> **Record excerpts**:

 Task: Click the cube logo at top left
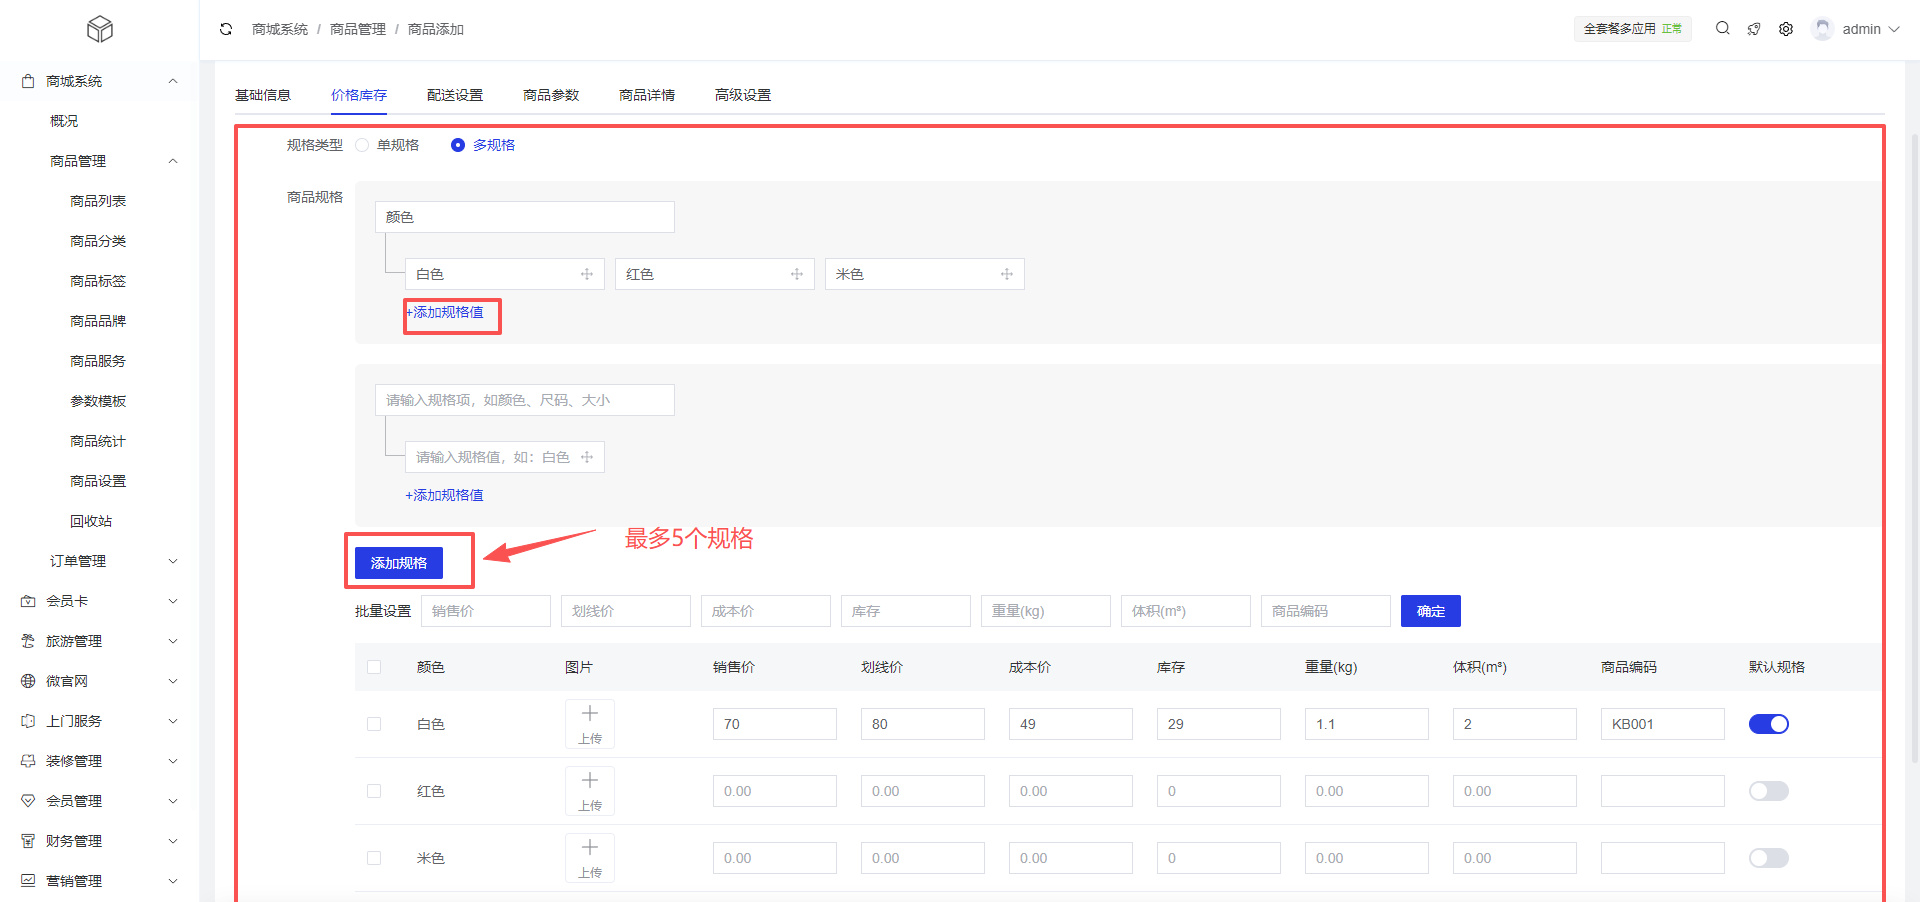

---

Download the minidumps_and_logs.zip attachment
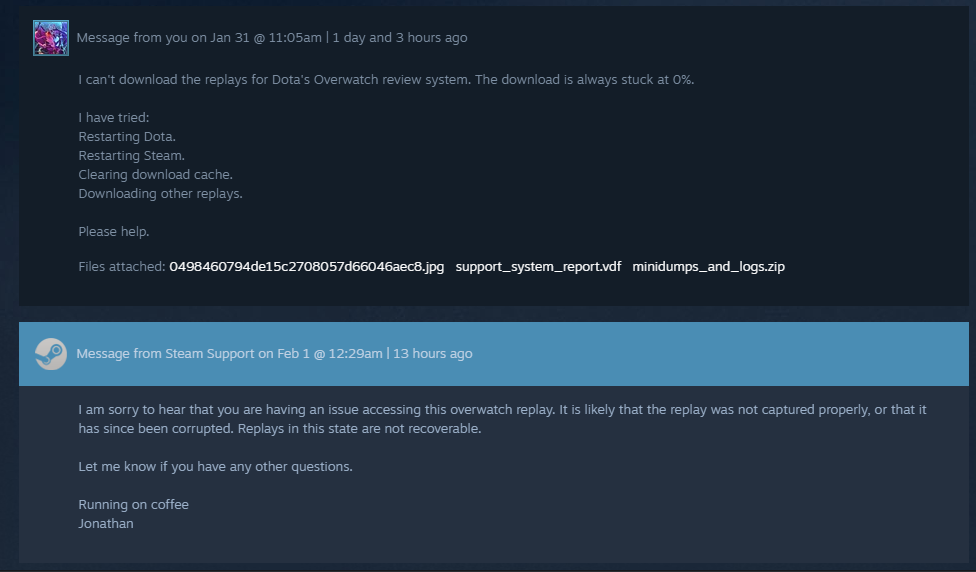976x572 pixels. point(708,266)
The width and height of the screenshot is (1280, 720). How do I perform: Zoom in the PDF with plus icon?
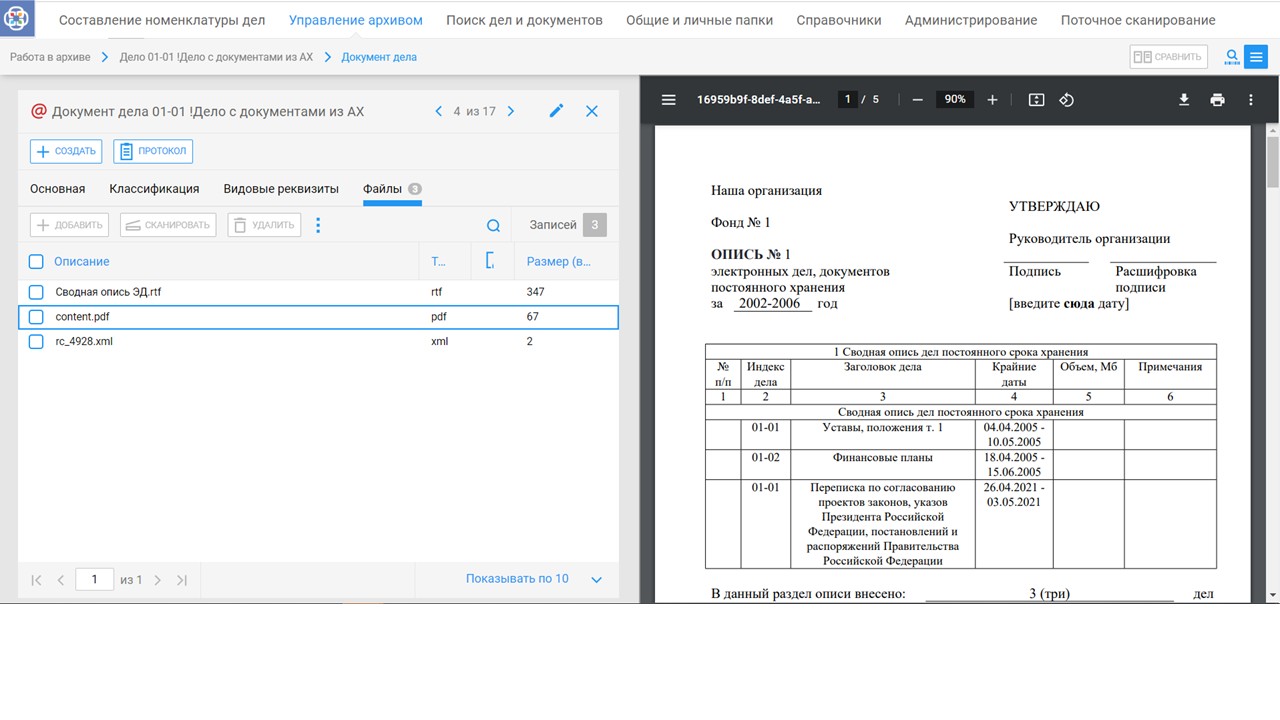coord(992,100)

> **Work to do**:
Rewrite the records between the line holding "Download the minidumps_and_logs.zip" and the line holding "coord(992,100)", inclusive, with "attachment" replaced by "file" and nothing else changed. Leave the pictures out.

> **Solution for this exercise**:
Download the minidumps_and_logs.zip file
976x572 pixels. point(708,266)
The width and height of the screenshot is (1280, 720). How do I perform: Zoom in the PDF with plus icon?
coord(992,100)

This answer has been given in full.